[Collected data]
<<<<

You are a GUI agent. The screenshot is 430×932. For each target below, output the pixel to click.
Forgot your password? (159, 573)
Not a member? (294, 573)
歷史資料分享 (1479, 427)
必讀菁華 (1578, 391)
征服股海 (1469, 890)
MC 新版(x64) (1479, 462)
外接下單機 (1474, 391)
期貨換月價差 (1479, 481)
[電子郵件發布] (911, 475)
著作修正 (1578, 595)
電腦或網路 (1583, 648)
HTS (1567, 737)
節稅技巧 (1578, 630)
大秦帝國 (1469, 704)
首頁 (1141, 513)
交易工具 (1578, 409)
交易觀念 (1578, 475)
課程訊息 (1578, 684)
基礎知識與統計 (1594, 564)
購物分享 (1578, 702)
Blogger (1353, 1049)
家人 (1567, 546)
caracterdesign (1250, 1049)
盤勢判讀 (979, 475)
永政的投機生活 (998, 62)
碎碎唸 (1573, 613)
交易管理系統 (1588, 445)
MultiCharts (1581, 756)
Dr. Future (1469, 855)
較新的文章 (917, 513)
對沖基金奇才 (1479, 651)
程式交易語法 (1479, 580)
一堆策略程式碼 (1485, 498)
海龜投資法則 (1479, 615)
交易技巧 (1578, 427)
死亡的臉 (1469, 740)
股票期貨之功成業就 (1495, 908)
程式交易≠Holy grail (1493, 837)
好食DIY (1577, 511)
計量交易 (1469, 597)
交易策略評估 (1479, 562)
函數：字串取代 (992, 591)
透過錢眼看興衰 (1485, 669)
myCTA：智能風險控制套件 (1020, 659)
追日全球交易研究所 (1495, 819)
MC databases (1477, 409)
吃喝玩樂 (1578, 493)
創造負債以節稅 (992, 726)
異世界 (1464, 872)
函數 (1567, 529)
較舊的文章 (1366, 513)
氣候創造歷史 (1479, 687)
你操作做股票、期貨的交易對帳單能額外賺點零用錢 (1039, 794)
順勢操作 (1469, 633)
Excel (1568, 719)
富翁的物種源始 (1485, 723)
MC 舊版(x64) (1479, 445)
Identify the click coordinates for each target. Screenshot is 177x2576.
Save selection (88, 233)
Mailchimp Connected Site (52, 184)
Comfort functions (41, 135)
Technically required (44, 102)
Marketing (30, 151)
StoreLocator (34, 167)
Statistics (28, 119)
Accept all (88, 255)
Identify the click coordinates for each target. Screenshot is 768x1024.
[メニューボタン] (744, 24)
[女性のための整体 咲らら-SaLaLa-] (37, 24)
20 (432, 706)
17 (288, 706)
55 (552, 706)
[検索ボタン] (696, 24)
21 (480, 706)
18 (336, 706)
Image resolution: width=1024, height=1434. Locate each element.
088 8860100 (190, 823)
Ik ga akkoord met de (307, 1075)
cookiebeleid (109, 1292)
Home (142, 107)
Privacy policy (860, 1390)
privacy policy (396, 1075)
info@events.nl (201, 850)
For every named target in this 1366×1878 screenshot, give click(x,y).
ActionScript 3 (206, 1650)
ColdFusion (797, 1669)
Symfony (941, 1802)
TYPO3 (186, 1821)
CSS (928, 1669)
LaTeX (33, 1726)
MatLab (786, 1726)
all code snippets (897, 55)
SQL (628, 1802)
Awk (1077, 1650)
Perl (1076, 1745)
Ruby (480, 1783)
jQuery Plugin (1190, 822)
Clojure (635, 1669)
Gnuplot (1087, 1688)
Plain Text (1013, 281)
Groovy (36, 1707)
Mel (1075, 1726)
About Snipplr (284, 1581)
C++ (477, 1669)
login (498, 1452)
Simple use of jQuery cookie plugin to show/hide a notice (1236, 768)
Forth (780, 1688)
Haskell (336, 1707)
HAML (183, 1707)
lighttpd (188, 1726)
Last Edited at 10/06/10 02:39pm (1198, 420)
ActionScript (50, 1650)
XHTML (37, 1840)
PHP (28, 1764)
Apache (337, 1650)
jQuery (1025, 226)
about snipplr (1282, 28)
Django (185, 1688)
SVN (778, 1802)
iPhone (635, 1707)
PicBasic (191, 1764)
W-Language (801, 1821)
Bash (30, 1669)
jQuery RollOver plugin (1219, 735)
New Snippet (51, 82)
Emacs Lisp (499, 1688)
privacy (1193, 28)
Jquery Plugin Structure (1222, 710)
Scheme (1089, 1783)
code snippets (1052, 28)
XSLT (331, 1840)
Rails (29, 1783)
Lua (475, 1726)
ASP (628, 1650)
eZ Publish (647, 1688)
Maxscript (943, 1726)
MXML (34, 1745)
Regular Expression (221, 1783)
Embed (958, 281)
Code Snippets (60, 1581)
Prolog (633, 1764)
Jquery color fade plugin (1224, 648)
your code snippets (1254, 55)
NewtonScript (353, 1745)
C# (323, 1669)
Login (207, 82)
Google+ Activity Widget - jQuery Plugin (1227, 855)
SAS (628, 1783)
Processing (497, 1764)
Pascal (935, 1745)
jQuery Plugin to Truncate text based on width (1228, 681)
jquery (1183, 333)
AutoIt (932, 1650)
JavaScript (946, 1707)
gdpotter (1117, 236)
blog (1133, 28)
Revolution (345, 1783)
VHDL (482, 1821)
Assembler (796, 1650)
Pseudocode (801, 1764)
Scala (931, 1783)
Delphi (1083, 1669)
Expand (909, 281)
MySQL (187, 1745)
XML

>>>>

[Problem to work on]
Can you repeat, word for word, every line above from the one containing "Home (142, 107)" down to the one containing "MatLab (786, 1726)", including both?

[Completed task]
Home (142, 107)
Privacy policy (860, 1390)
privacy policy (396, 1075)
info@events.nl (201, 850)
For every named target in this 1366×1878 screenshot, give click(x,y).
ActionScript 3 (206, 1650)
ColdFusion (797, 1669)
Symfony (941, 1802)
TYPO3 (186, 1821)
CSS (928, 1669)
LaTeX (33, 1726)
MatLab (786, 1726)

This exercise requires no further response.